> Work order:
Return exactly the lines from the "Given: Tick Post-only checkbox in sell panel" line through the last line of the entries below. Include no pictures.

[Recorded data]
§

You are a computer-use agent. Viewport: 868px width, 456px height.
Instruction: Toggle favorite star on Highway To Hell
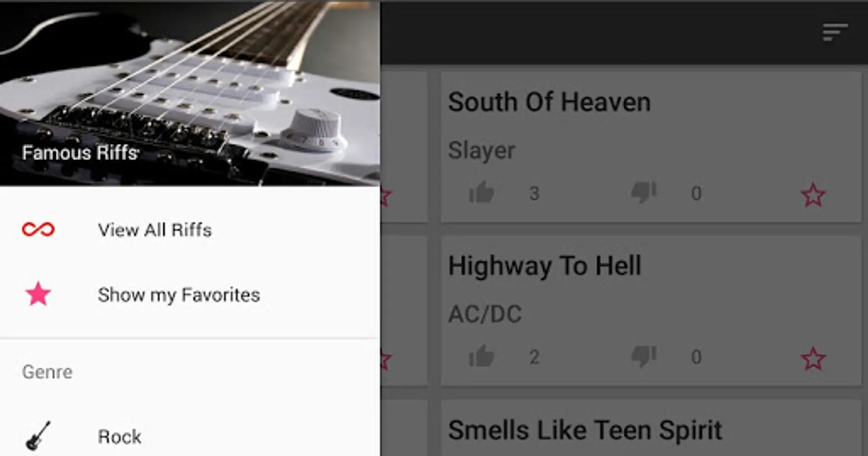point(813,359)
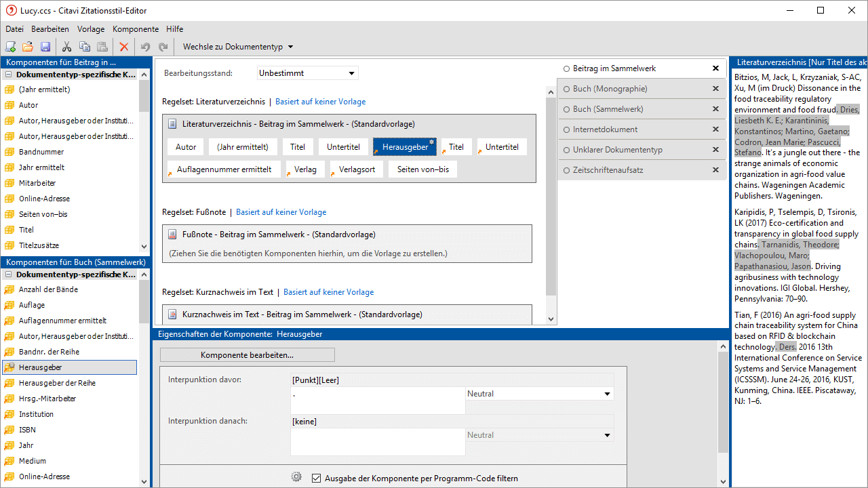This screenshot has height=488, width=868.
Task: Click the Copy toolbar icon
Action: coord(85,47)
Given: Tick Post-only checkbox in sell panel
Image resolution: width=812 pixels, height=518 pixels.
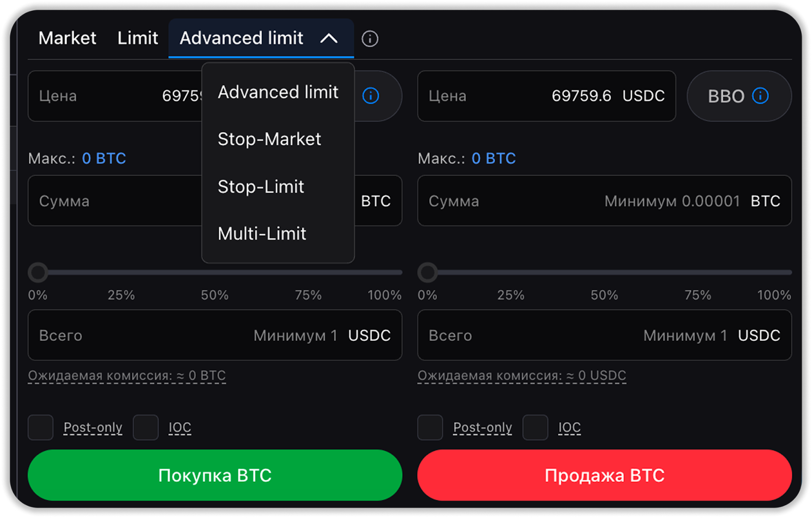Looking at the screenshot, I should pos(430,428).
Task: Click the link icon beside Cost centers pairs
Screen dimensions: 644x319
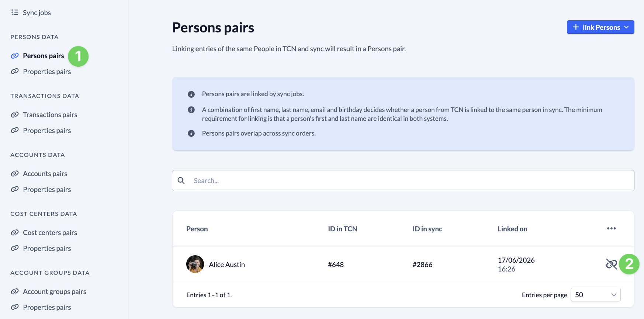Action: pyautogui.click(x=15, y=232)
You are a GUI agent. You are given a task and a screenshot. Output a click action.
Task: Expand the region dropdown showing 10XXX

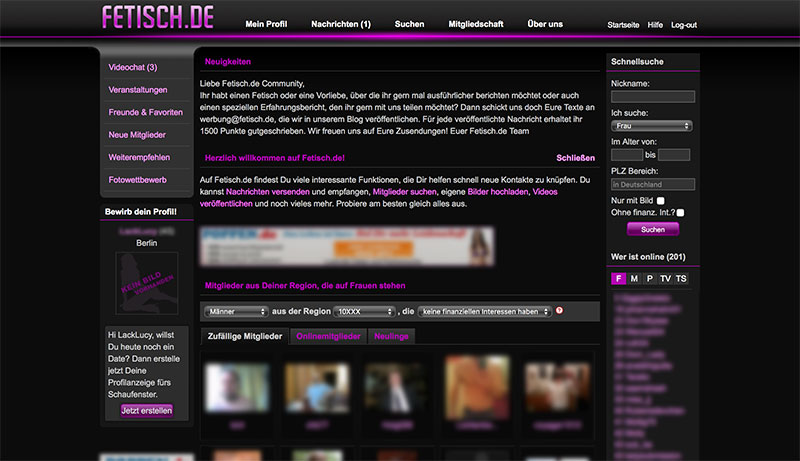(364, 312)
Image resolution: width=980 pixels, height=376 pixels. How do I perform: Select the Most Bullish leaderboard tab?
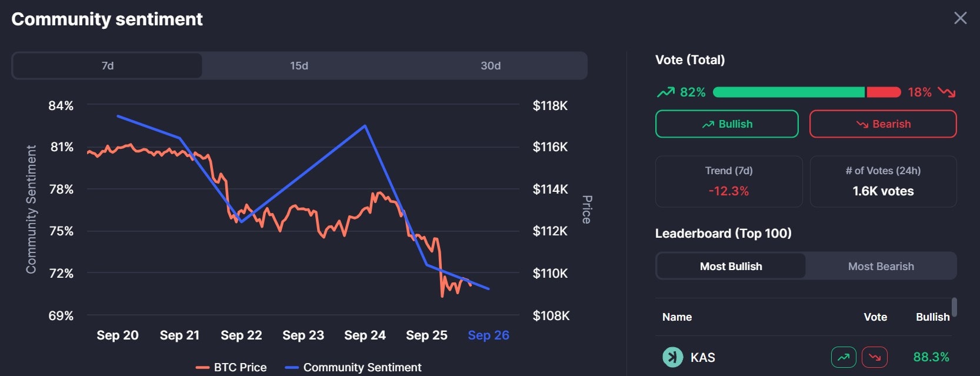pos(730,266)
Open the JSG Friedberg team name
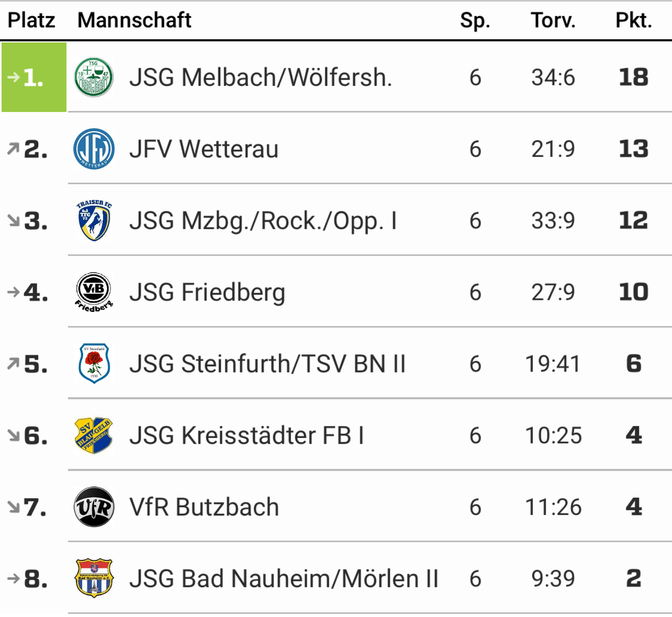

§

> Solution below:
Given: Tick Post-only checkbox in sell panel
Image resolution: width=812 pixels, height=518 pixels.
Looking at the screenshot, I should pos(430,428).
Task: Click the link icon beside Cost centers pairs
Screen dimensions: 644x319
Action: pyautogui.click(x=15, y=232)
You are a GUI agent. You are given a task and a screenshot. Output a click action.
Task: Expand the region dropdown showing 10XXX

(364, 312)
Image resolution: width=980 pixels, height=376 pixels. How do I perform: Select the Most Bullish leaderboard tab?
pos(730,266)
Open the JSG Friedberg team name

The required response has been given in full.